## Task objective
Copy the closing run of lines, from the one with "The height and" through the last line of the listing, exactly and without any pictures.

───

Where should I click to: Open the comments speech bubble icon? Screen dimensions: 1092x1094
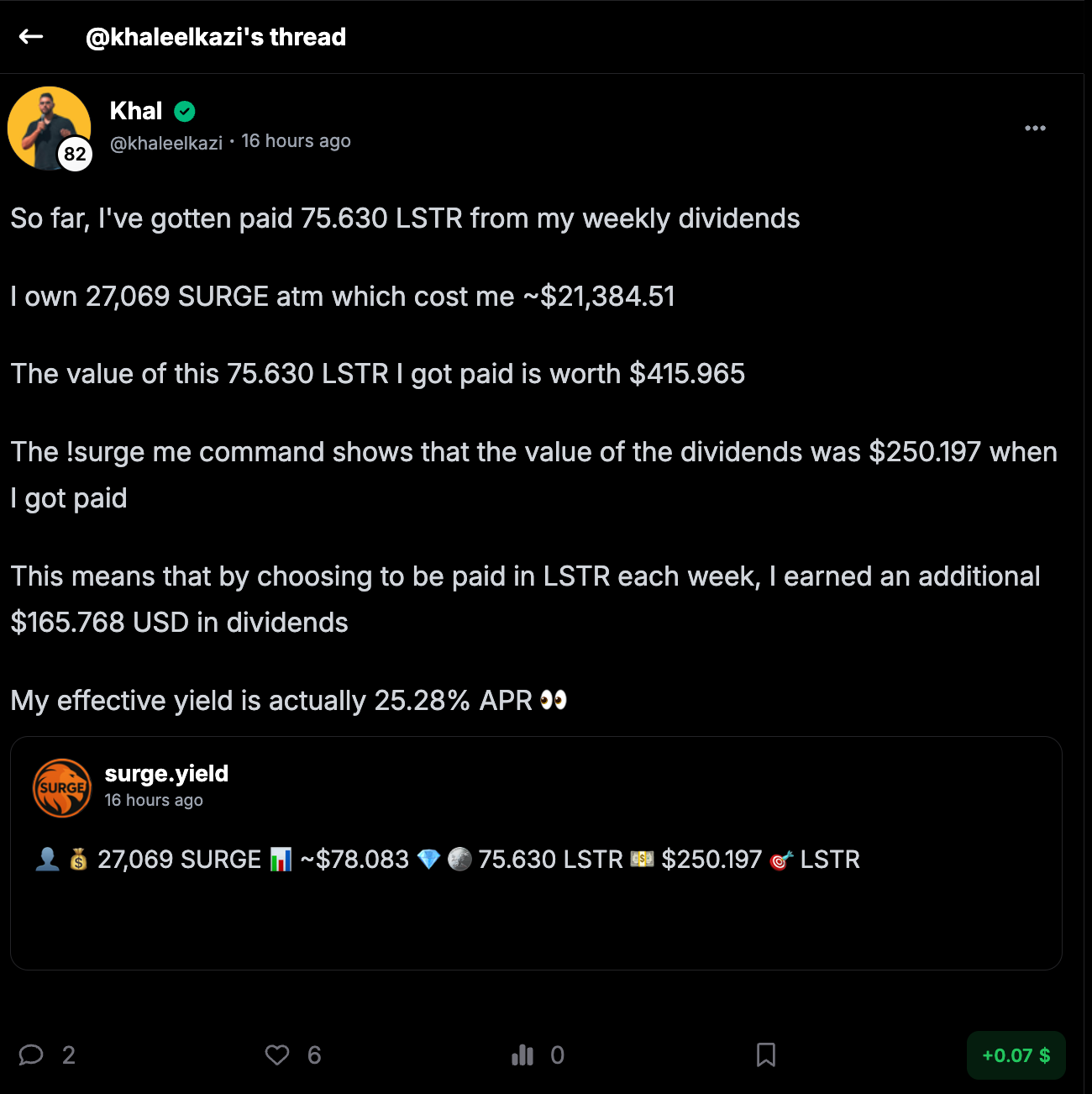(31, 1055)
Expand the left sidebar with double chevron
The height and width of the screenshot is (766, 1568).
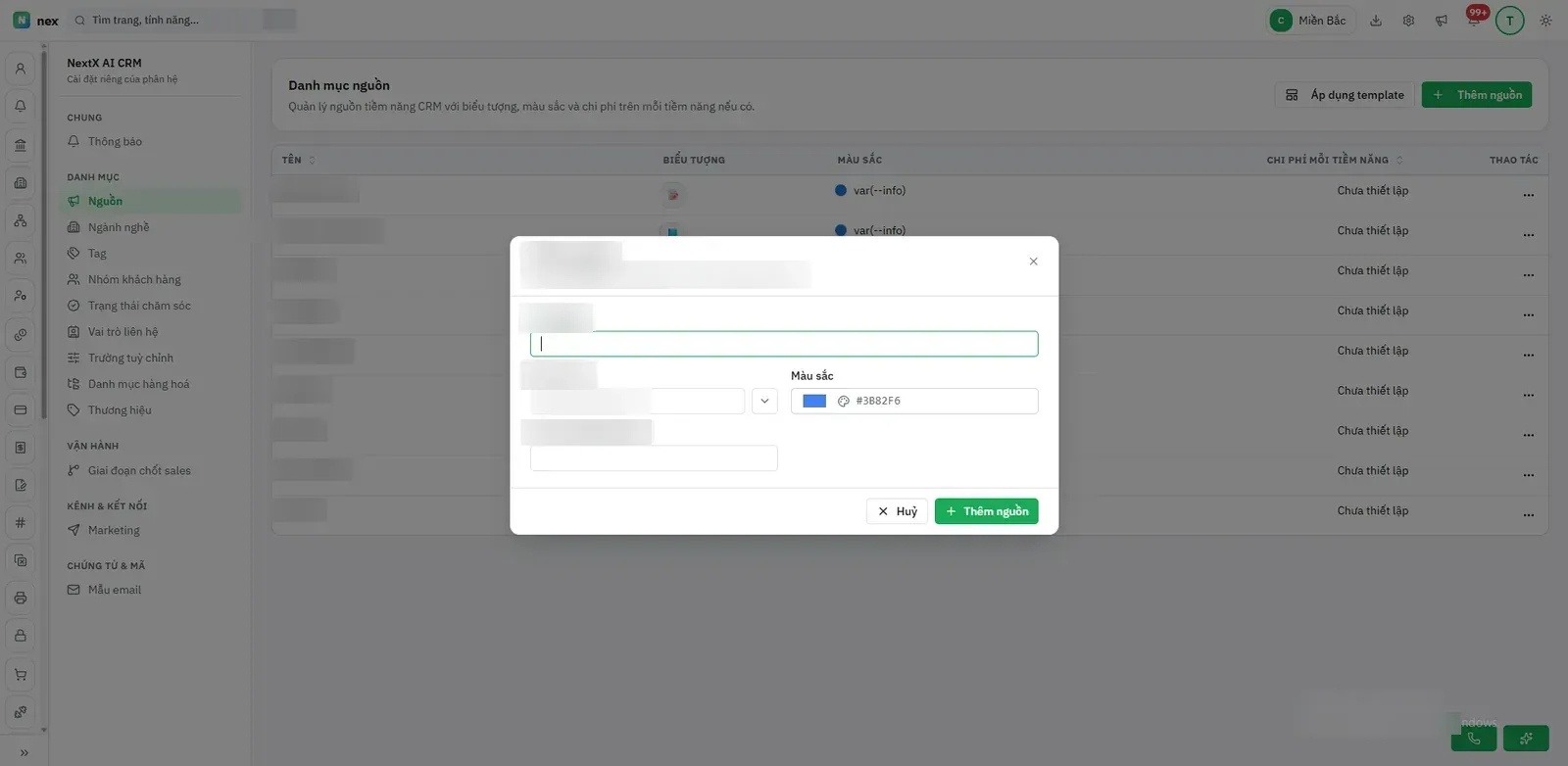point(24,752)
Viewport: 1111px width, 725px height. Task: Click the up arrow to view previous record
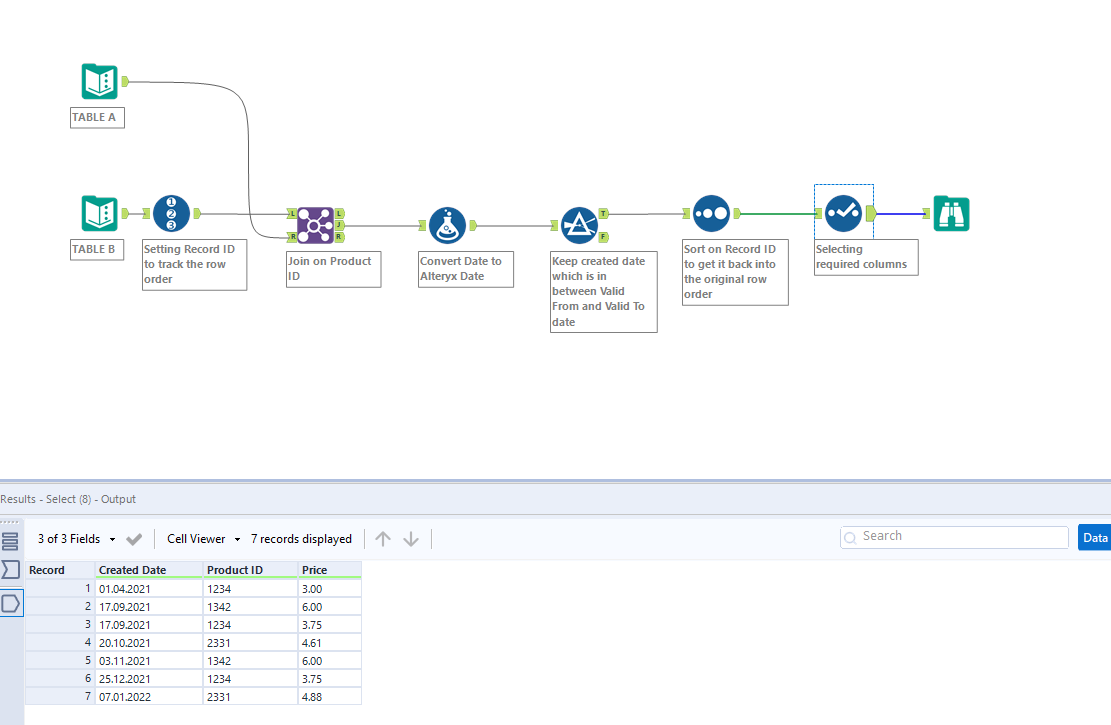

───

## Task result
The height and width of the screenshot is (766, 1568).
point(24,752)
Viewport: 1111px width, 725px height. Task: Click the up arrow to view previous record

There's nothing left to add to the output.